Pendant de longues semaines, les écrans personnels ont été les seuls moyens de voir du cinéma et les plateformes s’en sont frotté les mains. Le projet belgo-luxembourgeois sooner.lu (avec 5 000 films en streaming, dont 300 productions grand-ducales) a ainsi pu se lancer au bon moment. Même si les salles sont aujourd’hui ouvertes, peu de films sont finalement visibles, car le Luxembourg dépend généralement des distributeurs voisins pour les productions internationales. Compte tenu des retards pris dans les tournages et de ces blocages internationaux, il va y avoir un « embouteillage » dans quelques mois. « Il ne faut pas se faire d’illusion, certains films produits au Luxembourg ne sortiront jamais en salle », constate le directeur du Film Fund. « Il y aura trop de films, trop de concurrence de films internationaux et pas assez de salles pour tout montrer, pas assez de public pour tout aller voir ».
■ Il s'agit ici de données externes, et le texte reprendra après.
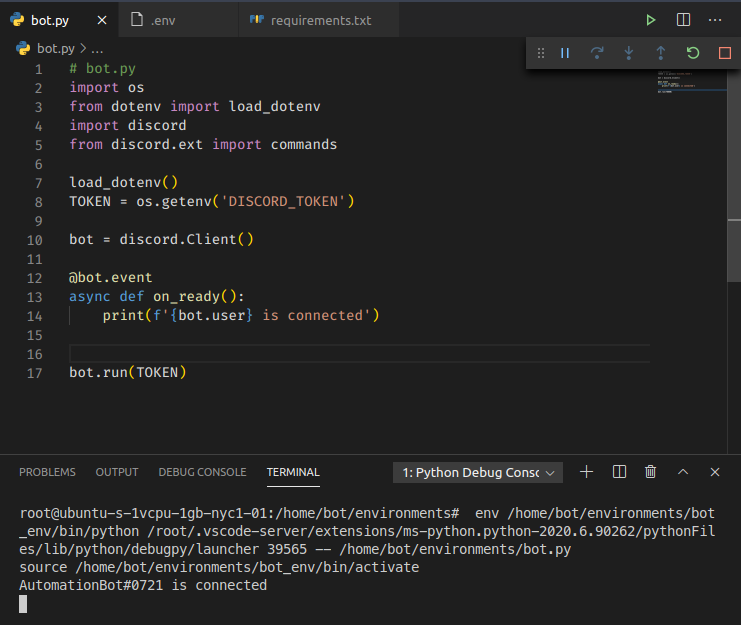Image resolution: width=741 pixels, height=625 pixels.
Task: Open Python Debug Console terminal dropdown
Action: coord(478,472)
En attendant, certains profitent justement de la faible offre pour se faire une petite place. Ainsi, le film Deux a retrouvé le chemin des salles. « Sorti quelques semaines avant le confinement, le film n’avait pas pu connaître une réelle exploitation », commence Donato Rotunno de Tarantula, son producteur et distributeur. « À la faveur du Prix Lumière et de ses nominations aux Golden Globes et aux César, il nous a paru opportun de le présenter à nouveau et d’investir un peu de publicité, sur les colonnes culturelle. » Une manière d’« inviter les gens à retourner au cinéma » et d’offrir une visibilité au film. « On ne s’attend pas à des miracles, notamment parce que la salle où il est projeté ne peut accueillir qu’une trentaine de spectateurs, mais si on double les mille entrées de 2020, ce sera une belle réussite ». Pour l’instant, 700 personnes ont répondu à cette proposition. Samsa vient de ressortir Collective également.
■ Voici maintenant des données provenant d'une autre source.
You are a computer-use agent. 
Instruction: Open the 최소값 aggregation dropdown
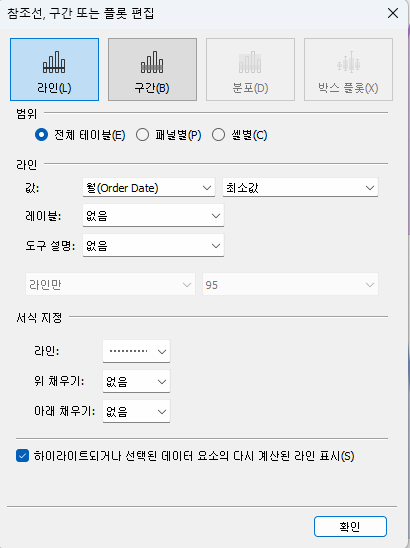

Stratégie Les coproductions luxembourgeoises touchent rarement un très large public, « 3 000 spectateurs est un bon score », selon Rotunno. D’ailleurs, la politique d’aide est considérée comme un soutien au secteur et non comme un enjeu marchand de rentabilité au box office. Cependant, des aides à la promotion sont proposées. Dans le bilan 2019 du Film Fund (celui de 2020 n’est pas encore disponible), on trouve la somme de 324 309 euros (soit un pour cent du budget annuel) avec des montants de 3 000 à 10 000 euros pour les « sorties nationales ». « Pour chaque film que nous distribuons, nous mettons en place une stratégie en accord avec le producteur », explique Donato Rotuno qui distribue non seulement ses productions, mais aussi celles d’autres sociétés luxembourgeoises. « Cela passe par la presse et le publicité, mais aussi par un travail spécifique avec des publics ciblés via des associations, des ambassades, des centres culturels, des écoles... » Il lui faut faire preuve d’imagination et d’inventivité pour donner une place à des films qui sont en concurrence avec des blockbusters aux budgets promotionnels colossaux.
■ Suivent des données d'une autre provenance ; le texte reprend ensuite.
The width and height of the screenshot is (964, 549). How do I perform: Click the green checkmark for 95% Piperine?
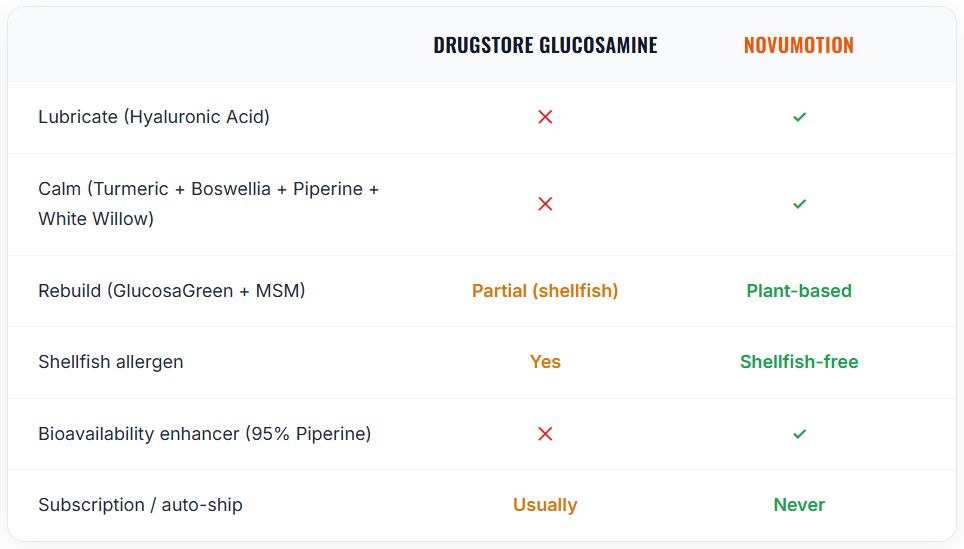[x=799, y=434]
La nuit du 25 avril, on saura si une des coproductions luxembourgeoises en lice sera le deuxième film à rapporter une statuette dorée au Grand-Duché, après Mr Hublot en 2014. « Tout classement est subjectif et tous les prix sont liés aux jurys qui les attribuent », rappelle Bernard Michaux, le producteur de Collective. Aussi, pour attirer les votes des membres de l’Académie des Oscars, il faut « que le film soit vu par un maximum de monde ». Et pour donner plus de visibilité au film, la diffusion sur une plateforme est forcément un plus. Les distributeurs américains Magnolia Pictures et Participant ont réussi à proposer le documentaire sur Hulu, une des plateformes américaines les plus connues et de bonne réputation. Avant cela, le film a été poussé dans de nombreux festivals et a remporté plusieurs prix. La carrière du film est déjà bien tracée. « Il faut communiquer sur ces succès, renforcer l’impact pour qu’on parle du film et des thématiques qu’il soulève », ajoute le producteur qui ne sait pas s’il pourra ou non se rendre à Los Angeles selon les décisions américaines et la chance d’être vacciné. Le Covid a donc des conséquences jusque dans la possibilité d’aller ou non chercher un des prix les plus prestigieux du cinéma mondial.